The Trump Administration proposes to increase visitor fees at seventeen popular National Parks. The cost for a family visiting Acadia, for example, for a week would jump 180 percent per car. The per person fee would more than double. That would price out many people from visiting their parks.

The rationale for the increase is to pay down the $11+ billion deferred maintenance backlog in our National Parks. However, the backlog is not due to some act of God. It is the direct result of years of deliberate underfunding by Congress. The estimated $69 million increase in revenues from the proposed visitor fee increases would be more than offset by the President’s proposed cut of nearly $379 million to the National Park Service in fiscal year 2018. Rather than help to fix the backlog, the President’s budget would add another $30 million to the deferred maintenance work list. Plus the Administration wants to layoff thousands of NPS staff, which will further damage our parks.

There is a better way.

• Don’t starve our parks.

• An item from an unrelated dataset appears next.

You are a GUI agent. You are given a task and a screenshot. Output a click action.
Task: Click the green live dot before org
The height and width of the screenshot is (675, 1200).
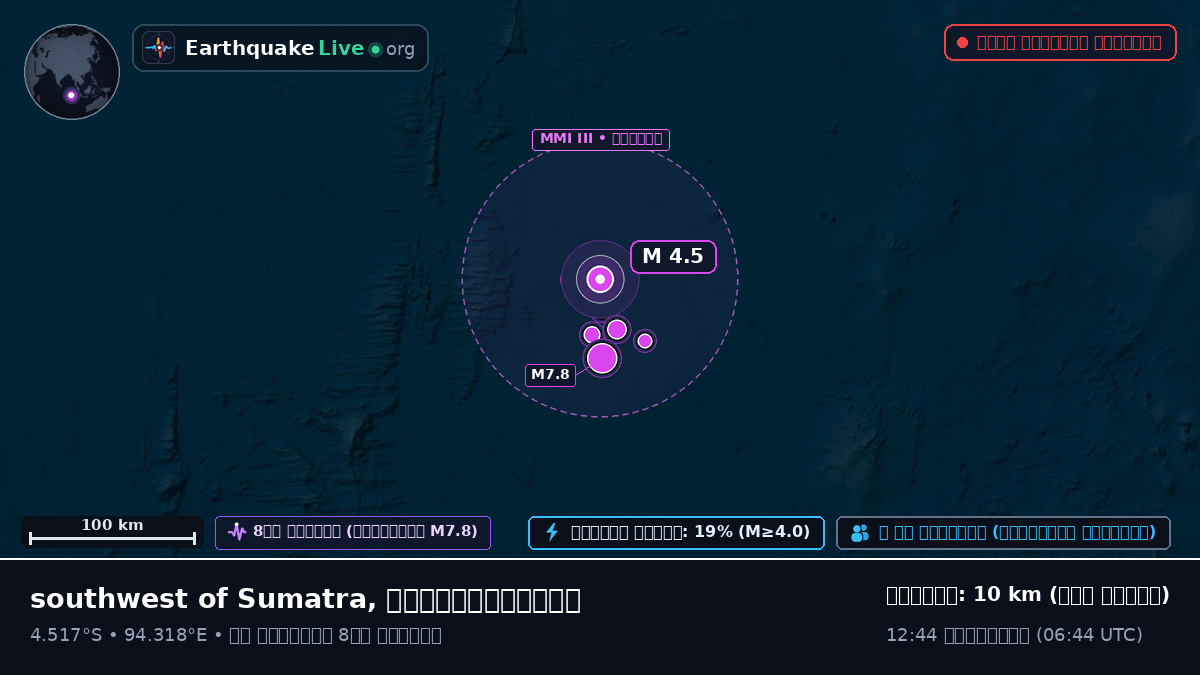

We should stop denying needed funds to our National Parks. The Trump Administration and Congress should appropriate adequate annual funding to repair and maintain all areas within our National Park System. Maintaining our national parks costs the average American taxpayer only about $2.56/year. That investment is a bargain. One we must continue.

• Expand the parks endowment. The National Park Service Centennial Act, passed by Congress and signed into law year ago, established a Second Century Endowment capitalized by $10 million from recreation lands passes and gifts. Now that President Trump and Congress are giving a tax cut to wealthy Americans and corporations, Republican leaders should urge them to invest some of that windfall in the National Parks endowment fund to help address the deferred park maintenance backlog.

• Implement the Legacy Act. The National Park Service Legacy Act (S.751 and H.R. 2584) would establish a dedicated restoration fund from unallocated mineral revenues for high priority deferred maintenance projects. Now that President Trump and Congress are opening the Arctic National Wildlife Refuge to oil and gas drilling they should immediately pass the NPS Legacy Act to help address park funding needs, starting with $50 million in each of the next three years.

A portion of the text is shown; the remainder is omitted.